“Jesús,
maestro, ten compasión de nosotros” (Lc
17, 11-19). Diez leprosos se acercan a
Jesús y le piden que “tenga compasión” de ellos y los cure: con toda seguridad,
han oído hablar de sus milagros y por eso acuden a Jesús, sabiendo que tiene el
poder de hacerlo. Jesús no los cura inmediatamente, sino cuando los leprosos se
dirigen al templo para presentarse ante los sacerdotes. En el camino, los diez
se dan cuenta de que han sido curados, pero sólo uno vuelve para dar gracias,
postrándose ante Jesús como signo de adoración y agradecimiento. La ingratitud
de los otro nueve leprosos motiva la queja de Jesús: “¿No eran diez los que
quedaron limpios? ¿Dónde están los otros nueve? ¿No ha habido nadie, fuera de
este extranjero, que volviera para dar gloria a Dios?”.
La
escena se comprende mejor todavía cuando observamos que la lepra representa al
pecado y por lo tanto, los leprosos, representan a los pecadores.
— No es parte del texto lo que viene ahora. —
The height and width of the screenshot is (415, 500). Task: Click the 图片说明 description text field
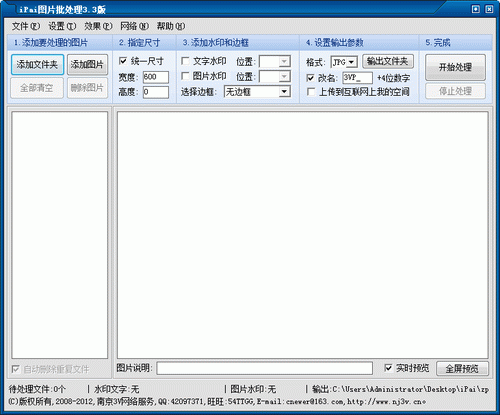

En otras
palabras, en los leprosos estamos prefigurados nosotros, que somos pecadores. Jesús
ha obrado con nosotros innumerables milagros, comenzando por el milagro de quitarnos
el pecado original a través del Bautismo sacramental. Sólo por ese milagro,
deberíamos postrarnos ante Jesús Sacramentado todos los días de nuestra vida,
en acción de gracias y en adoración. Debemos preguntarnos si reconocemos los
innumerables dones, milagros y gracias que Jesús nos concede todos los días y
debemos plantearnos cómo obramos en relación a Jesús: si nos postramos en
acción de gracias y adoración ante su Presencia Eucarística –así como se postró
ante su Humanidad santísima el samaritano curado- o si en cambio somos como los
leprosos que, una vez curados, se olvidan de Jesús.